■ WORK INSTRUCTION ■
Every line from the line containing "Image resolution: width=261" through the final line below must be returned exactly, and no other line.

AVAILABLE DATA: Begin

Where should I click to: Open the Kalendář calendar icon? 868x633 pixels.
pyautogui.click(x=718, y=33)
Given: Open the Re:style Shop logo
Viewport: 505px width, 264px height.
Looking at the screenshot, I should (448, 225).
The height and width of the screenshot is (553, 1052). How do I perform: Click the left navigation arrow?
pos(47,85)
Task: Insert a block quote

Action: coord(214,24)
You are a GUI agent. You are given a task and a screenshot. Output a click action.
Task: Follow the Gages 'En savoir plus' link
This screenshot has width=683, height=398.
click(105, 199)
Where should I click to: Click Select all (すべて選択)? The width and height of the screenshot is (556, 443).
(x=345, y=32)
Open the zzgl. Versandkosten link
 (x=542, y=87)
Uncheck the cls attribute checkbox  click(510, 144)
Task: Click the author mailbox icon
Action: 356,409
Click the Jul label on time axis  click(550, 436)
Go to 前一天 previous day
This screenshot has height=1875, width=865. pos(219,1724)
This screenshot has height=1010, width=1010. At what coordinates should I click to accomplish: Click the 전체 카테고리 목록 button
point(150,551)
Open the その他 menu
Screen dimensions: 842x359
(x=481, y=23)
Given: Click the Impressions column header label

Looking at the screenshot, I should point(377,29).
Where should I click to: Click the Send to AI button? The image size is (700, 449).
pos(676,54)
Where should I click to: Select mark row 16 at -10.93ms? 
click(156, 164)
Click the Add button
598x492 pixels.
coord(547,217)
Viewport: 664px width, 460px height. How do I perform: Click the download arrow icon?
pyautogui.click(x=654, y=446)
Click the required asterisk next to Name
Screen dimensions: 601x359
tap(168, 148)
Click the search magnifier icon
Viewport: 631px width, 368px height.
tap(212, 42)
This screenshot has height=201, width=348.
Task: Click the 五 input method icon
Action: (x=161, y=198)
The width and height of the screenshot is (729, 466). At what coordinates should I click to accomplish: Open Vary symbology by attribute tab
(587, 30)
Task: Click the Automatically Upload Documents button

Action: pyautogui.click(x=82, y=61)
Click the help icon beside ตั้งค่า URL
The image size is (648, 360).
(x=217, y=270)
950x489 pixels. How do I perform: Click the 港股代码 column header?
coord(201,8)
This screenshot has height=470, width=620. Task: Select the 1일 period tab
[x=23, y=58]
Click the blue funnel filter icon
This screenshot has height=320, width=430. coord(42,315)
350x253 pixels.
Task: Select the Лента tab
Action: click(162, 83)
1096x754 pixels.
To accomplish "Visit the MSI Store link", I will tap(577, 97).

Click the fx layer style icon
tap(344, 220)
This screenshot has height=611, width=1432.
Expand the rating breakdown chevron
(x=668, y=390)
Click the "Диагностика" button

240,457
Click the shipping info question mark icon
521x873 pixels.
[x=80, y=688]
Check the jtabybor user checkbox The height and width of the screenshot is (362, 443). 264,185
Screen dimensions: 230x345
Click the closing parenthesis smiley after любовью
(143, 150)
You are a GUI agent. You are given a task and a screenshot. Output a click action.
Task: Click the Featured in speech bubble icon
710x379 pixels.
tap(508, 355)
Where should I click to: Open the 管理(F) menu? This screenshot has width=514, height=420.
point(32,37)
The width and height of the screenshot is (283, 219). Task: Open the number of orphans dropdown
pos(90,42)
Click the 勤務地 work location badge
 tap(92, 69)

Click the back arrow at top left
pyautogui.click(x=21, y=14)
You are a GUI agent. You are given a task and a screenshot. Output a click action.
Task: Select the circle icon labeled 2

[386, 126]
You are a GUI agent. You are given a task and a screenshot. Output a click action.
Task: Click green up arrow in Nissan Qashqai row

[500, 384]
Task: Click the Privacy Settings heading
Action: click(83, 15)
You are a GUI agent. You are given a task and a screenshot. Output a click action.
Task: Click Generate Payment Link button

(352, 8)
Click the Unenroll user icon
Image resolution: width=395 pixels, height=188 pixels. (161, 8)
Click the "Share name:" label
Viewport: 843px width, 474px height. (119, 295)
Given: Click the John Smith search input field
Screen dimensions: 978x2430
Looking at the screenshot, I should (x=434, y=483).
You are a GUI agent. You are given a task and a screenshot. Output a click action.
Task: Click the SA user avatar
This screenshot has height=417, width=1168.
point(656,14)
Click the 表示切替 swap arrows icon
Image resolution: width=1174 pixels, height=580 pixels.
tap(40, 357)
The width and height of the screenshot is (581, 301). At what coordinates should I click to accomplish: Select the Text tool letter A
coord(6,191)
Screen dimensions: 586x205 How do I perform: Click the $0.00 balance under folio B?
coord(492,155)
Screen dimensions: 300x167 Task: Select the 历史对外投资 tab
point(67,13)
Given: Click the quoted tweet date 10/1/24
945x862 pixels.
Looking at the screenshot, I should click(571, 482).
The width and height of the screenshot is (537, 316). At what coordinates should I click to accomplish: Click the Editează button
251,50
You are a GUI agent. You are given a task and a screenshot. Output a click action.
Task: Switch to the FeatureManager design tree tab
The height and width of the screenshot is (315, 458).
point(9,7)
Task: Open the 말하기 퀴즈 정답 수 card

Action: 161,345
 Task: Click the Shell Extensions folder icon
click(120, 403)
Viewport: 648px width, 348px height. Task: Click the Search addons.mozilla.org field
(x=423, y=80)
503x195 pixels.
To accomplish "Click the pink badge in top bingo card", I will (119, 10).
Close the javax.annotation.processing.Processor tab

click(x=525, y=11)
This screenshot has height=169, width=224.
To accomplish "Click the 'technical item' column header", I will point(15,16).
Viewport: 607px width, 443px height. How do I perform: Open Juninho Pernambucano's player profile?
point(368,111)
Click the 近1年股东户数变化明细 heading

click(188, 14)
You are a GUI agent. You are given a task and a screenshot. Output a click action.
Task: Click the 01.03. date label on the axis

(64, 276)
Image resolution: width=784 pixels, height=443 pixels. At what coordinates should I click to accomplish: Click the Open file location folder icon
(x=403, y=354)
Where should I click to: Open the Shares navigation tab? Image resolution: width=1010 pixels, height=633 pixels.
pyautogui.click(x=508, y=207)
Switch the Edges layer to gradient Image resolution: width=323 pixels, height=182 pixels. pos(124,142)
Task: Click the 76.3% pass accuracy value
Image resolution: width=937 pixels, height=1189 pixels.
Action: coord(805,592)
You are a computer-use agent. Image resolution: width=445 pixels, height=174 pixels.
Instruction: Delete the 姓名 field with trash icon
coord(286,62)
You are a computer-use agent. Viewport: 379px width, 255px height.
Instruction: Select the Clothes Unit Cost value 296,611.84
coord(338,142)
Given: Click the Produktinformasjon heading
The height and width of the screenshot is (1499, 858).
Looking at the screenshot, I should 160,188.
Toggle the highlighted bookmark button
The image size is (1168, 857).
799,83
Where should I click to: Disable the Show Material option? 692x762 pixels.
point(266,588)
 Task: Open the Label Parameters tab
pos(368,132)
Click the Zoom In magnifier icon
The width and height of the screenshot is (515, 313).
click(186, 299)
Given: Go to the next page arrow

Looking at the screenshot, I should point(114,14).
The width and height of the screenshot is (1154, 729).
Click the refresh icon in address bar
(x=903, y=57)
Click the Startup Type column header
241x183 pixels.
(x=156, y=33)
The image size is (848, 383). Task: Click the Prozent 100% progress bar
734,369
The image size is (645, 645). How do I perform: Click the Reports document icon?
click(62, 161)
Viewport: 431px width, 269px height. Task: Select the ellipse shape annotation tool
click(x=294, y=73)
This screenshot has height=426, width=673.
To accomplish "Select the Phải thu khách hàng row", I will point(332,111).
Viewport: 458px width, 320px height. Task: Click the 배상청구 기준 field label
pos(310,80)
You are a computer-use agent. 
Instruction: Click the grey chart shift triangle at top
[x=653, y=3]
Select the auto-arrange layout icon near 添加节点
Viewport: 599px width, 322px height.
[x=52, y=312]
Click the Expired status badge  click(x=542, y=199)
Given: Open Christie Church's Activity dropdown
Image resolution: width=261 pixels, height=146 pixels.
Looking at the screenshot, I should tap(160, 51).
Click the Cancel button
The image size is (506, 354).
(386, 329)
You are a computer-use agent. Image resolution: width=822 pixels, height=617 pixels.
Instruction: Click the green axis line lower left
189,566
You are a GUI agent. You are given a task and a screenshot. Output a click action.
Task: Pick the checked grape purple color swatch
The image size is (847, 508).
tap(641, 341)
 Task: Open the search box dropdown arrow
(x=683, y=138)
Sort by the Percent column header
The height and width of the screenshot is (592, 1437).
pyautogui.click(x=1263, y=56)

AVAILABLE DATA: End

■ WRITTEN ANSWER ■
Image resolution: width=261 pixels, height=146 pixels.
Looking at the screenshot, I should tap(160, 51).
Click the Cancel button
The image size is (506, 354).
(386, 329)
You are a computer-use agent. Image resolution: width=822 pixels, height=617 pixels.
Instruction: Click the green axis line lower left
189,566
You are a GUI agent. You are given a task and a screenshot. Output a click action.
Task: Pick the checked grape purple color swatch
The image size is (847, 508).
tap(641, 341)
 Task: Open the search box dropdown arrow
(x=683, y=138)
Sort by the Percent column header
The height and width of the screenshot is (592, 1437).
pyautogui.click(x=1263, y=56)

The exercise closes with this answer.